Собранные данные
'''

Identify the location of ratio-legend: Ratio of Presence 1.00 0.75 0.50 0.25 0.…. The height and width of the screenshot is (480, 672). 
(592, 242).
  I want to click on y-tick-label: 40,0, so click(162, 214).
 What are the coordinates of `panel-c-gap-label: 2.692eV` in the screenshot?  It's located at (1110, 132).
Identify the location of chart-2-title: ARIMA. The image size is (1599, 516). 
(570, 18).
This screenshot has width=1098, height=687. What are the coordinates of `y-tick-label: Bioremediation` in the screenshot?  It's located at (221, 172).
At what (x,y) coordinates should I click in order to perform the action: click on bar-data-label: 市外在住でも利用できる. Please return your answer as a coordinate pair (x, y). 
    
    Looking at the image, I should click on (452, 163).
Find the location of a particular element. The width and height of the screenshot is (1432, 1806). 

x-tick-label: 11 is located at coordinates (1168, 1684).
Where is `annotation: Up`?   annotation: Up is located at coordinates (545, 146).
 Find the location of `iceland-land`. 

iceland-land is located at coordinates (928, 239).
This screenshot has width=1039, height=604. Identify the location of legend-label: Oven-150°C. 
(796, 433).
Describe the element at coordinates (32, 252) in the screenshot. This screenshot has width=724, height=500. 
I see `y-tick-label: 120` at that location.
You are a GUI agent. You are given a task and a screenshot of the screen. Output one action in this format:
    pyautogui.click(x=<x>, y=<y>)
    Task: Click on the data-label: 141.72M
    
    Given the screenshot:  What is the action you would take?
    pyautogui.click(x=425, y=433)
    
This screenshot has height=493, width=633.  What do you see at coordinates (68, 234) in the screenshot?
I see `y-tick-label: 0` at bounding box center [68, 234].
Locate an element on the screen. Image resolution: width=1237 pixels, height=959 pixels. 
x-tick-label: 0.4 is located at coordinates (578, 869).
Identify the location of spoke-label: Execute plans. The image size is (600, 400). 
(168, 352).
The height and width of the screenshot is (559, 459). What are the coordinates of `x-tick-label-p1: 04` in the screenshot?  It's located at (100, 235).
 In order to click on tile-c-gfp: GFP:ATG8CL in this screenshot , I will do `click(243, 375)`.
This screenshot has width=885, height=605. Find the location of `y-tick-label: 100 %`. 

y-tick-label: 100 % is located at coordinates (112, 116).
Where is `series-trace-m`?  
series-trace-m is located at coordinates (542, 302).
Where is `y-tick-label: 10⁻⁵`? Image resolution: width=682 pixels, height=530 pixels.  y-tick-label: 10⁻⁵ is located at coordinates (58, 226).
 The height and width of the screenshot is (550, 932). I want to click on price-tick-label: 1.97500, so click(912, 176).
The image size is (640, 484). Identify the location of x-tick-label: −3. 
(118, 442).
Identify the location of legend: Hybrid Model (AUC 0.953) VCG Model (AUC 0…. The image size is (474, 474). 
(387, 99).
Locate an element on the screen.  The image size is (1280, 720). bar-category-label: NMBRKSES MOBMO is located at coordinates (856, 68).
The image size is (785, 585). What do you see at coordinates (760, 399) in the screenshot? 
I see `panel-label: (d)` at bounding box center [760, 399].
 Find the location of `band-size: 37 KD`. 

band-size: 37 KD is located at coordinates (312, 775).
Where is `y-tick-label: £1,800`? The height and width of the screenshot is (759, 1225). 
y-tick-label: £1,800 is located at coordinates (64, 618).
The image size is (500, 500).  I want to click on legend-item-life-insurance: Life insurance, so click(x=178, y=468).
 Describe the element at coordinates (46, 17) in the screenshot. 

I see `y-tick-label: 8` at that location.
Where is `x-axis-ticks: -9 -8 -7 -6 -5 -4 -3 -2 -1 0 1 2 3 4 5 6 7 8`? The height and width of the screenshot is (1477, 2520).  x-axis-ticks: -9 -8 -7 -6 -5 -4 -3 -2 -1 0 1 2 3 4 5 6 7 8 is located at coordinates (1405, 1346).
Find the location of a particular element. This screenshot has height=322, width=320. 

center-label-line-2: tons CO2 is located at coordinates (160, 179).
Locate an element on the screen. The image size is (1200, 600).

'''

### Попробуйте сами
Измените строки от строки, содержащей "At what (x,y)", до строки, содержащей "Looking at the", включительно. В них замените "Please return" на "Please provide", а всё остальное оставьте без изменений.

### Результат выполнения
At what (x,y) coordinates should I click in order to perform the action: click on bar-data-label: 市外在住でも利用できる. Please provide your answer as a coordinate pair (x, y). 
    
    Looking at the image, I should click on (452, 163).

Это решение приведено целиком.